Methods The neonates were given serum TORCH-IgM tests by ELISA.The levels of IL-4, IFN-γ, and TNF-α were all detected by double antibody with filling ELISA.
Results There were altogether 18 patients with positive TORCH-IgM of 65 neonates in hospital. Among them there were 14 patients with positive CMV-IgM, 8 with TOX-IgM, 5 with positive HSV2-IgM, and 3 with positive RV-IgM. The infect rates were 21.54%,12.31%,7.69%, and 4.62%, respectively,among neonates in hospital at the same time .The levels of IL-4, IFN-γ, and TNF-α in patients with positive TORCH-IgM were 20.47±2.55,292.6±73.9,and 219.11±22.27 ng•L-1,respectively, while those in normal control group were 27.11±8.97,204.5±25.7, and 147.74±20.19 ng•L-1,respectively. The level of IL-4 of patients with positive TORCH-IgM decreased (P<0.05),the levels of IFN-γ and TNF-α increased (P<0.05),compared with control group.

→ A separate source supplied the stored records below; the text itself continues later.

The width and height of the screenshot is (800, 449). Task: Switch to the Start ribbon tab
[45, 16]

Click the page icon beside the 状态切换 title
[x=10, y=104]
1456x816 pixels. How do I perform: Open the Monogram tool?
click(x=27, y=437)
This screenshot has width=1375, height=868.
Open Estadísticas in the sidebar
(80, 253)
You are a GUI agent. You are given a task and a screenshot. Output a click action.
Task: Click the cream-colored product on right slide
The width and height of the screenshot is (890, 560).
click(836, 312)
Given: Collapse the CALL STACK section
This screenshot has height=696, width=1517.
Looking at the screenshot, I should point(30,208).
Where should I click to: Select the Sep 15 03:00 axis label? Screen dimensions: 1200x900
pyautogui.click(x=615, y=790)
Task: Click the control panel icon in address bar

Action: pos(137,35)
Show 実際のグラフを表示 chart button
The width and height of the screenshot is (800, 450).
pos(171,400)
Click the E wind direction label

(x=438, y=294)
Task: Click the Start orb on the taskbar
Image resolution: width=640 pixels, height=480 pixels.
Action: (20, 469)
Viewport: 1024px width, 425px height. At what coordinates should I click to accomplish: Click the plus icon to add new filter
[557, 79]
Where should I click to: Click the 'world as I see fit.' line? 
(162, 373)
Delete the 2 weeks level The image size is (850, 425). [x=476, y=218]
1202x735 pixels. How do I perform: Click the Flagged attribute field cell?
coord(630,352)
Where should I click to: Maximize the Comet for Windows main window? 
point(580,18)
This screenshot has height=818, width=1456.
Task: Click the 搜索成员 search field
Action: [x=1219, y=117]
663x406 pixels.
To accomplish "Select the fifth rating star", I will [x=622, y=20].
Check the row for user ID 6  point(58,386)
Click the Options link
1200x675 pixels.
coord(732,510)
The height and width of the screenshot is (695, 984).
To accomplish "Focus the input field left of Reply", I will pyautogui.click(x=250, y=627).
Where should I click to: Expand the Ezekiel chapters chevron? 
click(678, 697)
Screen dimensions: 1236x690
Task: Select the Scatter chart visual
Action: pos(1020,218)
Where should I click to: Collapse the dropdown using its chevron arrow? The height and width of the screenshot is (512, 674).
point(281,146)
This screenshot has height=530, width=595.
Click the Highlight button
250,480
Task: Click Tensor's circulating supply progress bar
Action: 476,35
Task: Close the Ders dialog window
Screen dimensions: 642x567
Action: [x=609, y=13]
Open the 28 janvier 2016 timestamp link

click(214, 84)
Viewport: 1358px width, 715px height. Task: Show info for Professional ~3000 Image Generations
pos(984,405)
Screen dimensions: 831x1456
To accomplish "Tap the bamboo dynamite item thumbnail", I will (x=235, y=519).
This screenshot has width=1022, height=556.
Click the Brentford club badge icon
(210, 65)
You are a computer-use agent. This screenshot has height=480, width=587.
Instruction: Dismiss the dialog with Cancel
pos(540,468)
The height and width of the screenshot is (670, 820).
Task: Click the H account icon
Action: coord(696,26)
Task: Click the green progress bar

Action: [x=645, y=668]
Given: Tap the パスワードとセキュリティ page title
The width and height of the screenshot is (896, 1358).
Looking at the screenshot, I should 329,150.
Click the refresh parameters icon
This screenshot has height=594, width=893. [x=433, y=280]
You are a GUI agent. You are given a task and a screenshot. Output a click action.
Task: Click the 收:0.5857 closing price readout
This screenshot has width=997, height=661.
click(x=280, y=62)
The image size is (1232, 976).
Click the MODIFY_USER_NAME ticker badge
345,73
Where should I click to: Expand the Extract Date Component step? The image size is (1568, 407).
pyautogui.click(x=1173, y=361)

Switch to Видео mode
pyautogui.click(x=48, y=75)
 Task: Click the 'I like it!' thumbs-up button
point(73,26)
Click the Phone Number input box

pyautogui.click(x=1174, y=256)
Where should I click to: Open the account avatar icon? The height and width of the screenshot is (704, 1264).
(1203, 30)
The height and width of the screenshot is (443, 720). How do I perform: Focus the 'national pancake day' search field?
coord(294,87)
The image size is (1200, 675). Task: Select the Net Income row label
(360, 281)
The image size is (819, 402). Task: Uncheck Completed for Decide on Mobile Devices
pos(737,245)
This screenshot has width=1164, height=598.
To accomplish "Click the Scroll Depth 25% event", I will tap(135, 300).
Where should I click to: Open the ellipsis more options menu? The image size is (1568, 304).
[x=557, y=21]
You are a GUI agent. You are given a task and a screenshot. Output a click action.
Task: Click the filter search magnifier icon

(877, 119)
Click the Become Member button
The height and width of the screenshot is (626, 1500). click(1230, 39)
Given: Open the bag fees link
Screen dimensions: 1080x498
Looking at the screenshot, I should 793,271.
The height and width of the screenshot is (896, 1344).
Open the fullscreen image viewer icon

Conclusion TORCH infection is very common in neonates in hospital. The detection rate of positive CMV-IgM is the highest, TOX-IgM comes next. After TORCH infection, the balance of immune is destroyed, and cytokines are secreted imbalanced. In the TORCH infection treatment, the immunity adjusting treatment should be emphasized besides anti-pathogen therapy.